Летят наши годы | страница 27



— Что же, с праздником, друзья! И с другим праздником — возвращением нашего дорогого Федора Андреевича!

Константин Владимирович выпил, потряс пустой рюмкой. Корнеев благодарно кивнул старому другу.

За столом зашумели, заговорили.

— Нет, так не годится! — протестовал Константин Владимирович, заметив, что Агриппина Семеновна только пригубила вино и отставила почти полную рюмку. Он безошибочно определил, что по части спиртного она заткнет за пояс любого. — До дна, до дна!

Агриппина Семеновна маслено улыбнулась Воложскому и, не жеманясь, допила. «Вот кавалер!» — одобрительно подумала она и тут же с неудовольствием перевела взгляд на сутулого узкоплечего мужа. Под шумок, ловко орудуя длинными цепкими руками, Степан Павлович пил уже третью или четвертую стопку, блаженно помаргивал редкими бесцветными ресницами.

Через час за столом стало совсем весело. Женщины оживленно разговаривали, Корнеев и Воложский переглядывались, слушали расхрабрившегося Степана Павловича. Зажав двумя пальцами потухшую папиросу и покачиваясь, он тыкал Воложского в грудь, тянул:

— Вот ты ученый, я вижу… А почему? Достиг! Понимаешь — достиг! А ты думаешь, я не достиг? Достиг!.. Знаешь, я кто был? Не знаешь? И не узнаешь. Бухгалтером, вот!..

Он тщетно пососал потухшую папиросу, продолжал:

— На руках носили!.. Я!.. А потом она, водка, — все. Аннулировали меня — под корень!.. Теперь я кто, скажи? Свинарь, у бабы под…

— Степан! — грозно окликнула Агриппина Семеновна.

Степан Павлович вздрогнул, съежился, заелозил вилкой по тарелке.

Прислушиваясь к бравурной музыке, несущейся из репродуктора, Воложский негромко говорил:

— Вот так, Федя, двадцать девятую годовщину празднуем. Как время летит! Для тебя это история, а у меня все на глазах проходило. Собрал нас однажды директор гимназии, некто Иерихонов, и объявляет: «Господа, власть в нашем городе захвачена большевиками. Мы, учителя русской гимназии, можем ответить на это только одним: бойкотом. Будем несгибаемы, господа! Больше месяца мужичье не продержится». — Воложский развел руками. — И представь себе: некоторые так и сделали, по году выжидали.

— «А вы?» — написал Корнеев, с интересом ожидая ответа.

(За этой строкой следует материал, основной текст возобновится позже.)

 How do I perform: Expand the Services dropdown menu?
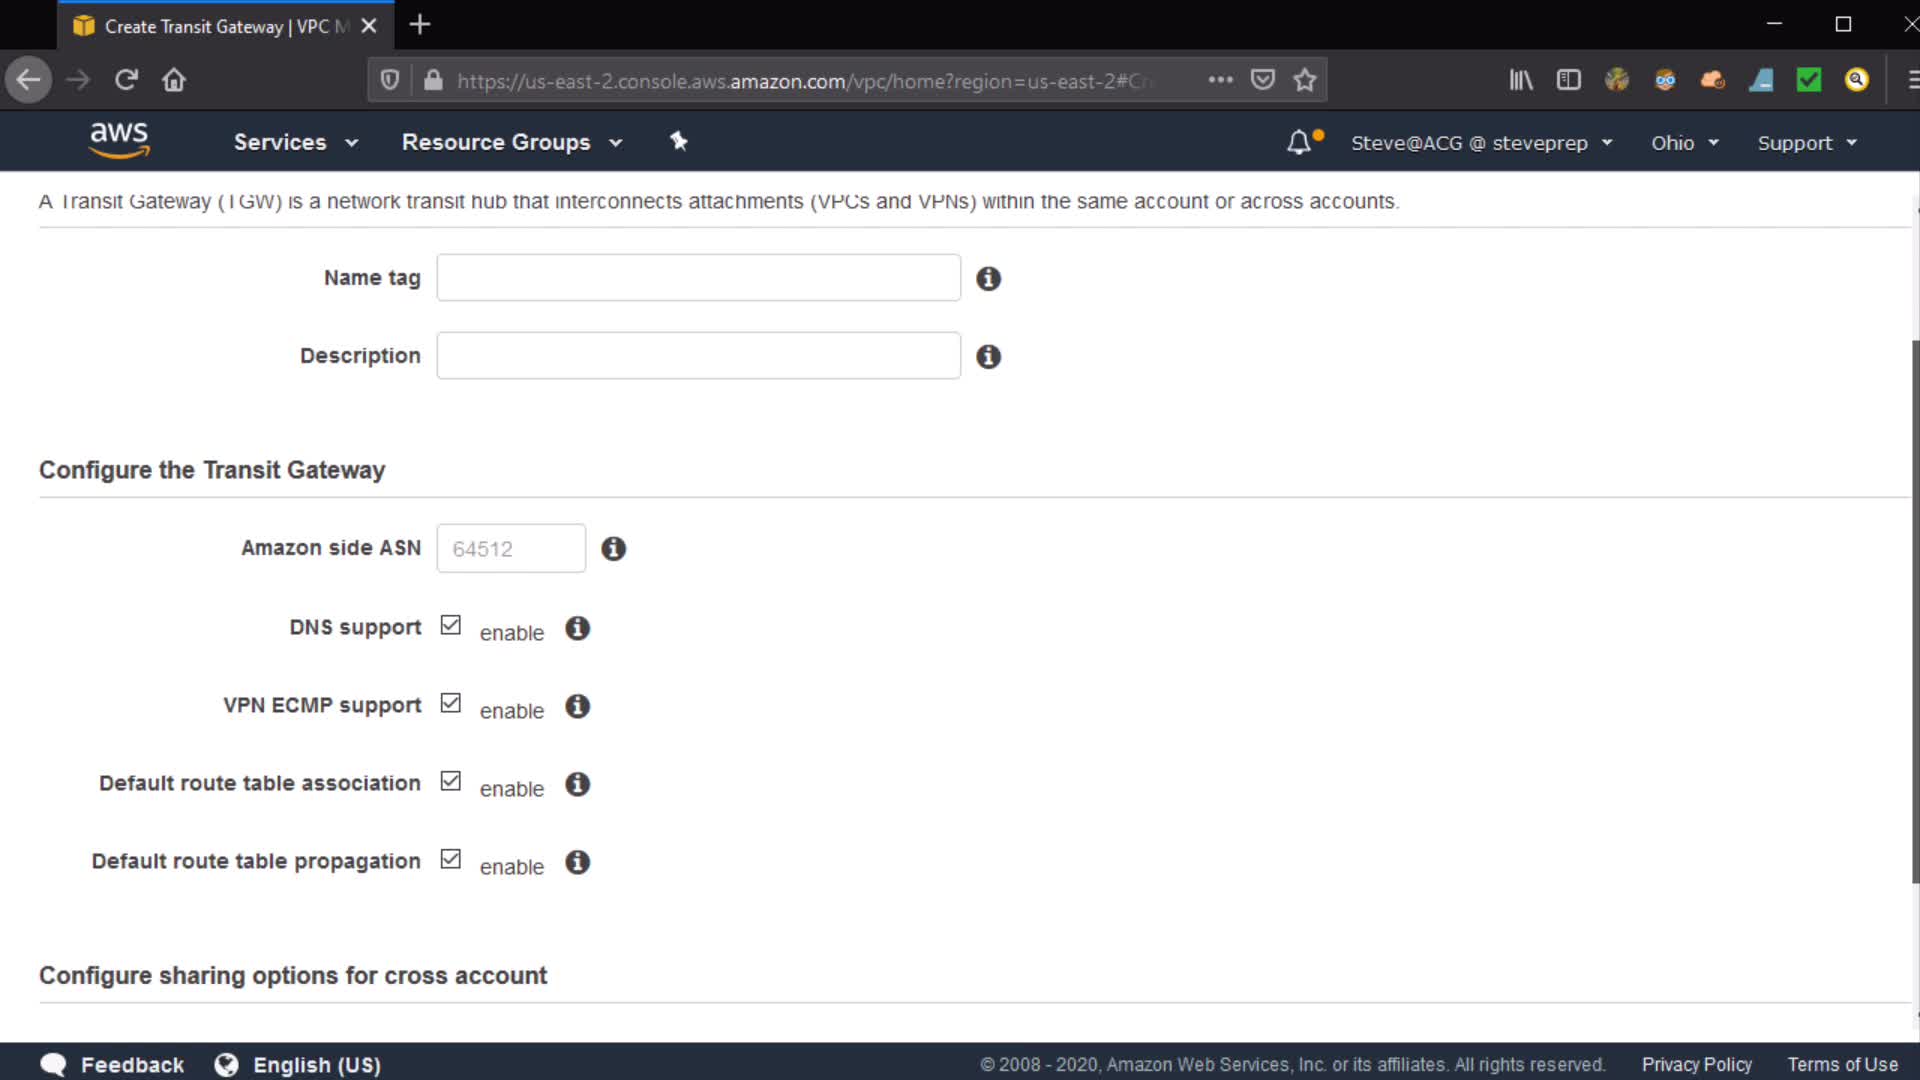point(295,142)
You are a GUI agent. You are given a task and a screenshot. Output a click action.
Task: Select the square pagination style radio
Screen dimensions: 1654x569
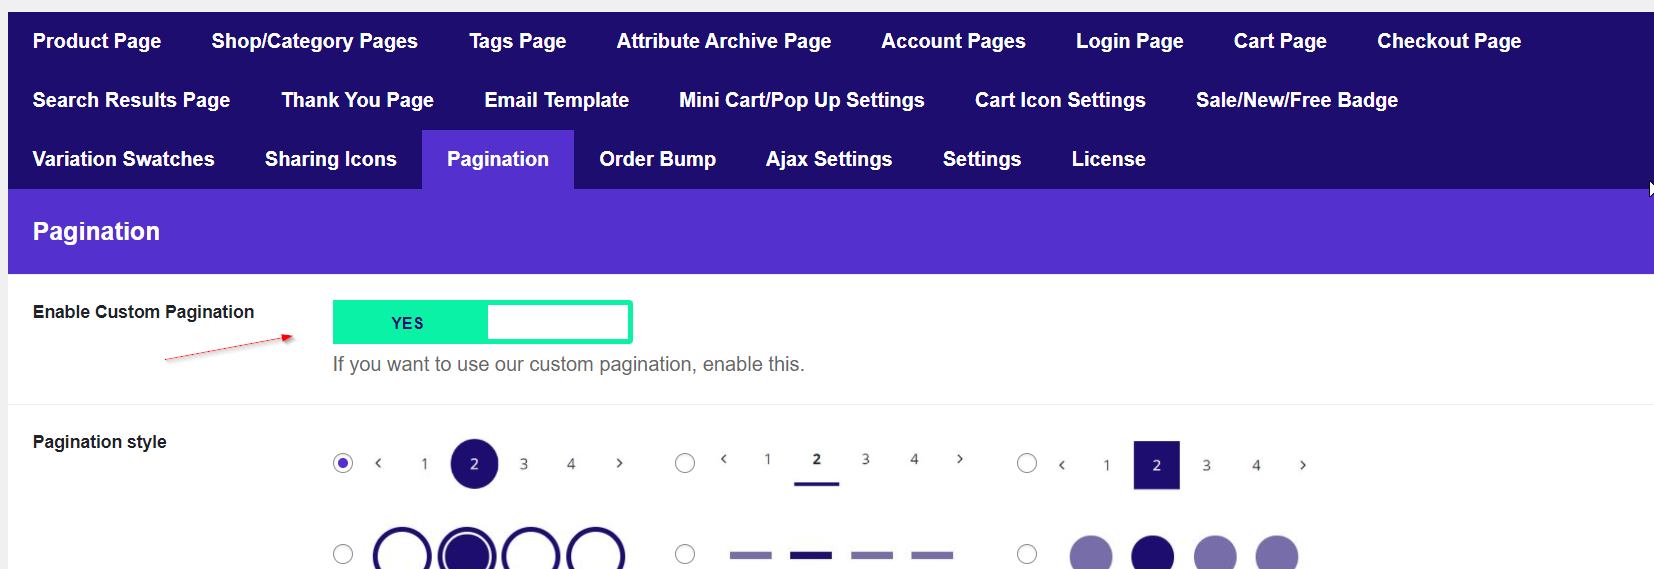coord(1027,463)
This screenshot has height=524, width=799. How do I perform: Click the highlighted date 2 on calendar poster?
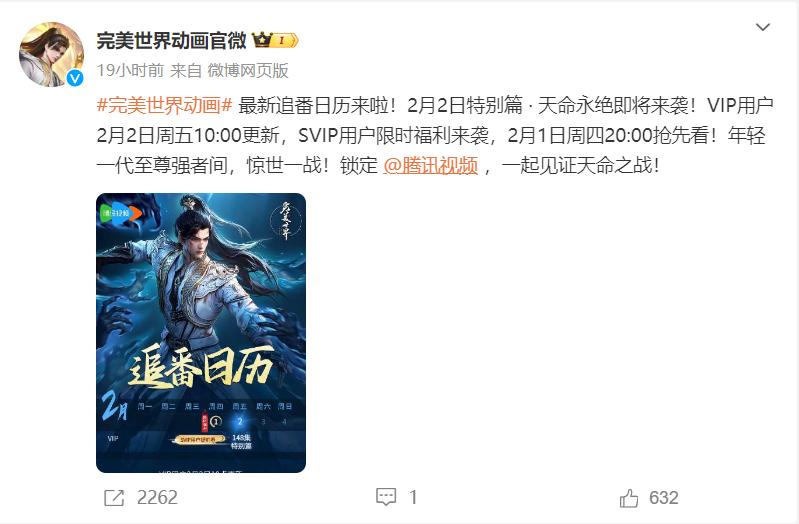[x=239, y=422]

— Я? Поднялся и сказал: «Господин Иерихонов, я из мужичья». — Представив, должно быть, памятную сцену, Константин Владимирович засмеялся, снова заговорил негромко и задумчиво: — И вот видишь: почти тридцать лет, такую войну выстояли? Знаешь, и я ведь не все сначала понимал. Не нравилось кое-что, ломки в школе сколько было, и нужной и ненужной… А теперь, — глаза старика засветились гордостью, — вижу, Федя, не зря живем!